Note every line in the entries that contains the string "computer", and copy it.

[Extracted records]
[Start of section]

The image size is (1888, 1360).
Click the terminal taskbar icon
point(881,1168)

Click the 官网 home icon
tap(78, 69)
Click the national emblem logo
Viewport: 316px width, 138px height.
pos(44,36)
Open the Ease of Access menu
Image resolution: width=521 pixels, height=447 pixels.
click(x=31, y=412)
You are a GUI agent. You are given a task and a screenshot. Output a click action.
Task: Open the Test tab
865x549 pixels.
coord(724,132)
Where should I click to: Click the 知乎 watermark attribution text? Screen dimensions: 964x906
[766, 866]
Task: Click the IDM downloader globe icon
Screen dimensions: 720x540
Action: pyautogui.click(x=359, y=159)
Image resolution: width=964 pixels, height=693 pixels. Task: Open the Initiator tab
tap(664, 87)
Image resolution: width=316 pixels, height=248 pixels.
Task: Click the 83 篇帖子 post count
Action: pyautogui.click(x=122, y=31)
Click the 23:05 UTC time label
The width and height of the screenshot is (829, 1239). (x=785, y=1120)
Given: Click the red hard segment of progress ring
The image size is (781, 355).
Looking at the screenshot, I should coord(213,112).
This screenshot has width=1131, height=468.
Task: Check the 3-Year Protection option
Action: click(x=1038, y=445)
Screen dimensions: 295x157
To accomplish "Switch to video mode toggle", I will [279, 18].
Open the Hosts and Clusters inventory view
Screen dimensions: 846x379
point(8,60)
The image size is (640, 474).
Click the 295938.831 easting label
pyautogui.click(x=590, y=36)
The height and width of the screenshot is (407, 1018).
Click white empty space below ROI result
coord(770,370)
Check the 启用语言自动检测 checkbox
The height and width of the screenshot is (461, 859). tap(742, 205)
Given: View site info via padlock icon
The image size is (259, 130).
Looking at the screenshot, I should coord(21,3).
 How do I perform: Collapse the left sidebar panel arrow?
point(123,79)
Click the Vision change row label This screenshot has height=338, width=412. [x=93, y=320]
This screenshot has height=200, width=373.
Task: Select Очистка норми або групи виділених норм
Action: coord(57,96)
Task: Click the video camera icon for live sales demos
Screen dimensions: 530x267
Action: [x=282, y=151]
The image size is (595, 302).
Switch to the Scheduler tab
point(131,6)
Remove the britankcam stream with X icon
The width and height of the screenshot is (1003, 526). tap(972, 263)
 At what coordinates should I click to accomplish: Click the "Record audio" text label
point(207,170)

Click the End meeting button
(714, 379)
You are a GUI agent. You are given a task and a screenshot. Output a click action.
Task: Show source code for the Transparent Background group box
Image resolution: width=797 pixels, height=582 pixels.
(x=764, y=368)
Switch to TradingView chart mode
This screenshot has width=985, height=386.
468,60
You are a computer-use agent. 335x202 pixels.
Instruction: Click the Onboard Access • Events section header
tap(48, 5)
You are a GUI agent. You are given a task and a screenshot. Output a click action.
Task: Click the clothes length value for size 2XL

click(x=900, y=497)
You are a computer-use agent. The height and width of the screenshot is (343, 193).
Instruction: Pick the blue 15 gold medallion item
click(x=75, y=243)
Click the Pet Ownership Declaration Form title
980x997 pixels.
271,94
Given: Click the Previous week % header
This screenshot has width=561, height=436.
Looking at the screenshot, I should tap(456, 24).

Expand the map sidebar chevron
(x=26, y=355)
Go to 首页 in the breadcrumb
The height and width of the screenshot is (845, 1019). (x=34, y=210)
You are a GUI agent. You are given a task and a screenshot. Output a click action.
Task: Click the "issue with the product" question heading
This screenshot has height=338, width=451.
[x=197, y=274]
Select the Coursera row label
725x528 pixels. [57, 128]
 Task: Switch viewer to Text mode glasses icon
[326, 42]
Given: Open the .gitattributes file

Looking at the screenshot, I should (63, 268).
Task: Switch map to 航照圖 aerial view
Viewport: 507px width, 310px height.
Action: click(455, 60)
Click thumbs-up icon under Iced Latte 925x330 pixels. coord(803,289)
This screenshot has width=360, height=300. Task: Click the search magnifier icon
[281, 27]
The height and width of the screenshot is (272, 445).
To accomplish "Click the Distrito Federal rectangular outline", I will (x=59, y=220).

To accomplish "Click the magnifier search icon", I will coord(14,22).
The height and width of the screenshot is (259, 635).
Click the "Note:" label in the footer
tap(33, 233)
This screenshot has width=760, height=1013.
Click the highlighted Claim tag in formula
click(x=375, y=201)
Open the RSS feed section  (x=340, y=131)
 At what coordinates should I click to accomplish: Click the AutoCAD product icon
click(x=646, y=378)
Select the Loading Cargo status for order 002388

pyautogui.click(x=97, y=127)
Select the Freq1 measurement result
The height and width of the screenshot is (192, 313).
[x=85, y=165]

[End of section]

## COMPLETED EXERCISE
You are a computer-use agent. 335x202 pixels.
You are a computer-use agent. The height and width of the screenshot is (343, 193).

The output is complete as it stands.